● Document
::::::::::

So, now you know the answer that I gave the CFO on his bulletin board on that hot Atlanta day.  My hierarchies were not drawn as pretty, and the board was full of scribbles.  It was a deep discussion, but at the end, he thanked me.
So, net/net, POS data sharing is a great opportunity, but it takes more than just pumping POS data through traditional forecasting systems.  As you work on this definition, it is important to keep in mind:

  1. One number forecasting is a hoax.  Do not hire ANY consulting that tries to convince you to strive for this as an end goal.  Instead, focus on a common plan understanding that the data must be synchronized based on demand translation and demand orchestration.
  2. Demand translation needs to be based on the operating strategy.  Get clear. Spend to time to develop the right strategy for your company to bring corporate financial forecasting, corporate market-driven and supply forecasting together.  If your strategy is to be demand driven, the market-driven forecast modeling drives the plan.  The output of this forecast is an input into the corporate financial forecast, but the market-driven forecast is never constrained by the financial forecast. The supply forecast is populated from the market-driven forecast based on demand translation of from the ship- to to the ship- from model.

::::::::::

● Supplied material

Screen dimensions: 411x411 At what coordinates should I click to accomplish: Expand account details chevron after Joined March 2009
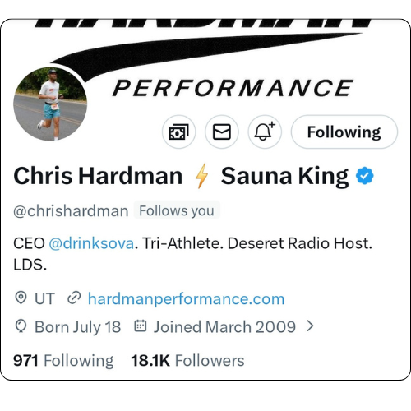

::::::::::

Please list every kind of forecasting that, according to the forecasting text, a company's strategy should bring together. Rely only on the forecasting text here and leave the data aside.

● Answer to this task
- Corporate financial forecasting
- Corporate market-driven forecasting
- Supply forecasting